Professores qualificados que tinham formação em jornalismo demoraram a chegar?

Nós tivemos o primeiro grupo que foi selecionado, um concurso que aprovou seis professores, só que desses, só tinham quatro vagas, foram chamados e depois os outros dois. Depois demorou um tempão. Mas foram chegando aos poucos.

Mas o senhor chegou para turma de 89?

Quando eu fiz o concurso, eu não era mestre. Porque o concurso não exigia o mestrado, eu ainda era graduado. Tanto é que o último ano do meu mestrado eu fiz viajando. Eu trabalhava e fazia mestrado em São Paulo, quando passei no concurso, e voltei e comecei trabalhar aqui, viajava toda semana.

Sobre o Projétil, os primeiros anos.

O Projétil sempre acompanhou esse modelo de hoje, de três professores trabalhando. É um professor de Redação, um de Edição e um de Planejamento Gráfico. Sempre foi de uma forma aberta, para que o aluno pudesse participar e dar sugestões. Fizemos inicialmente um concurso para saber qual seria o jornal laboratório, e acabou saindo esse nome “O Projétil”. Os professores trabalham de forma bastante unida e aberta. Os alunos participam abertamente da pauta. Não me recordo como era tecnicamente o jornal, mas sempre foi tablóide, como é hoje.

O senhor saiu em 2010 e voltou em 2014, qual foi a maior mudança que o curso teve, na sua opinião?

Eu ainda não consegui assimilar. Mas o que eu percebo é que o curso é outro, o grupo de professores é um grupo novo. Os professores antigos ou estão aposentados, ou morreram... Dos professores antigos, tem eu e o Licerre, e o restante é tudo considerado professor novo. Quando eu saí em 2011, já

estavam chegando os professores Silvio e o Mario Luiz. Ter professores novos é uma diferença, mudou a cara do curso. Eu percebo também a diferença no perfil dos alunos, tem muitos alunos bons com perfil interessante, mas parece que o curso era mais político antes e perfil voltado para o social. O Projétil era mais social. Quando voltei, eu percebi que Comunicação Alternativa, essa coisa voltada para comunidade, foi cortada por alguma orientação interna do curso, dos professores. Percebi essa coisa do Projétil, de envolvimento político. Ele é bem feito dentro do processo e tal. Mas parece que os alunos, no processo, já não apresentam mais esse perfil.

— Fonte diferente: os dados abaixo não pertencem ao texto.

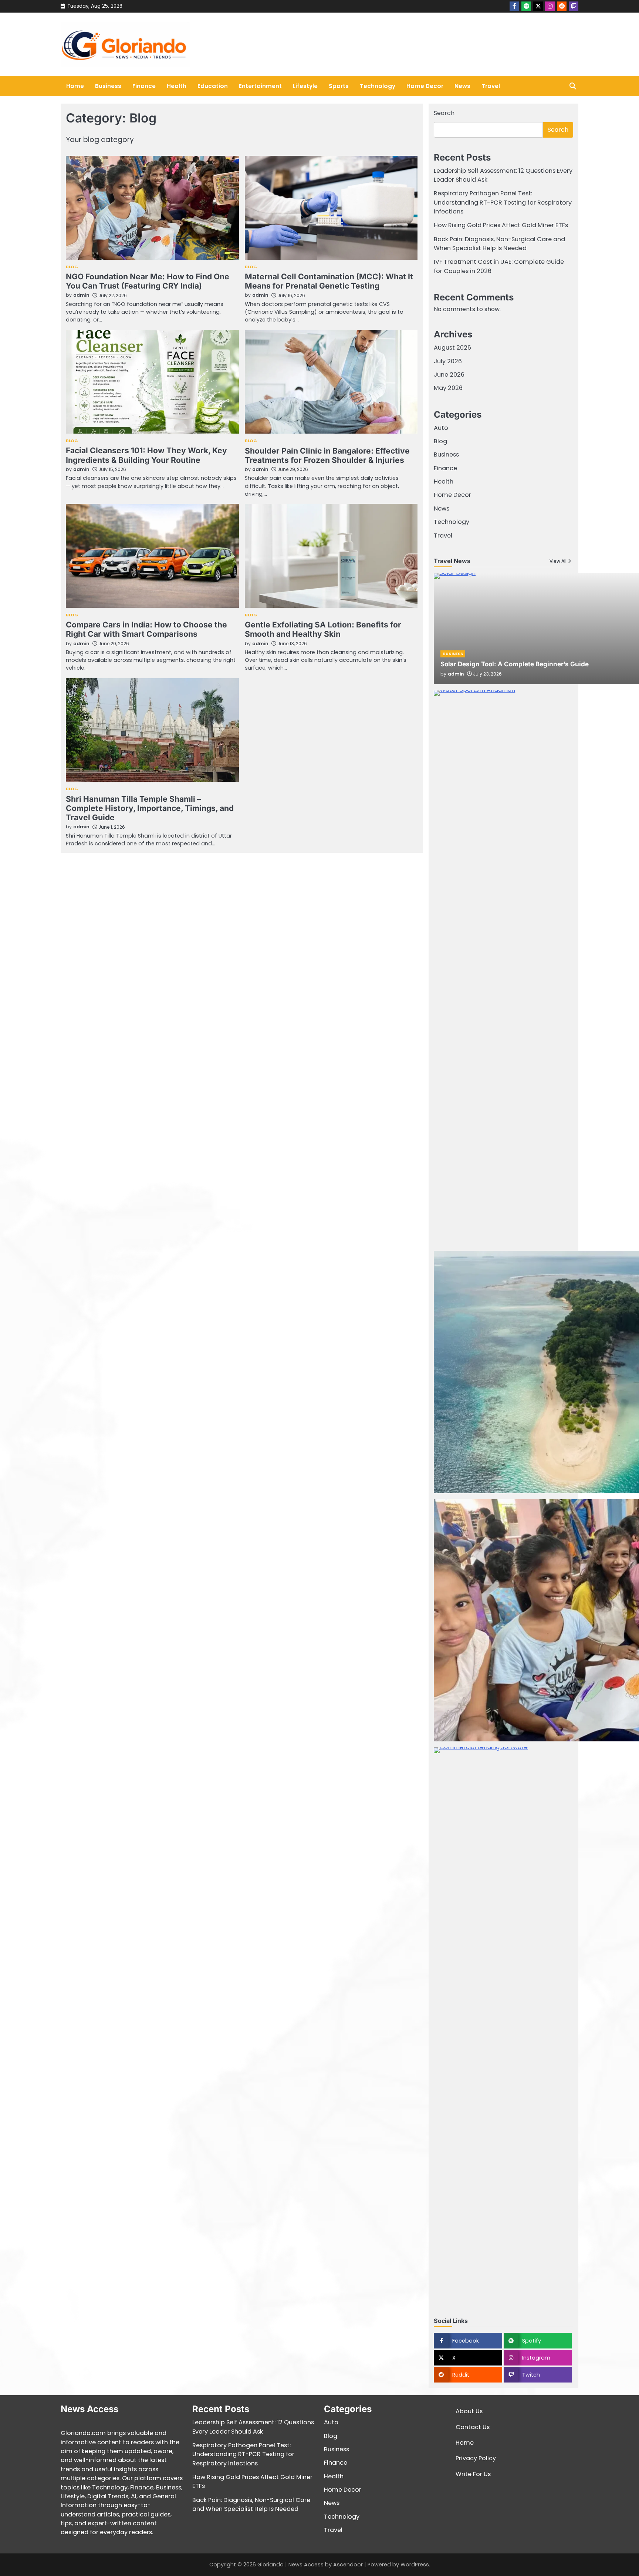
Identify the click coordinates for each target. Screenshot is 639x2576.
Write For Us (473, 2474)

Será que o fato de muitos novos estudantes serem de outros estados?

Também, as novas tecnologias, o fato de ter alunos de vários pontos que não conhecem a realidade cultural, social daqui, a mudança na grade curricular que teve. Quando eu saí em 2010, eu propus a criação de uma disciplina que substituía a Alternativa, que é dada no quarto ano, “Cidadania, Ciências e Tecnologias”. Porque em 2010 a gente entendia que as dificuldades dos anos anteriores para trabalhar com a comunidade,era não ter instrumentos para fazer um jornal, precisa de mimeógrafo, xerox, usava essas tecnologias para fazer o jornal e os movimentos não tinham dinheiro. Então, nós tratamos de propor essa disciplina, e para nossa surpresa, ela saiu do lugar, que era no primeiro ano. E foi parar no último. Porque você botaria o pé aqui na Universidade e seria uma disciplina de apresentaçãoa esses movimentos sociais, comunidades, o compromisso seria esse. Visitar, gerar relatório, fotografar, conhecer, para ele ter sob a mesa um menu de possibilidades para poder fazer um trabalho mais comunitário mais voltado para os movimentos social e sindical. Quando isso vai para o último ano, dá para fazer alguma coisa, mas o tempo já passou. Não há tempo para mais

”nada. Você deixa para o final, onde basicamente já definiu qual é seu projeto experimental. Então, como é que você vai fazer um projeto experimental com Comunicação Alternativa se só agora você foi apresentado à área?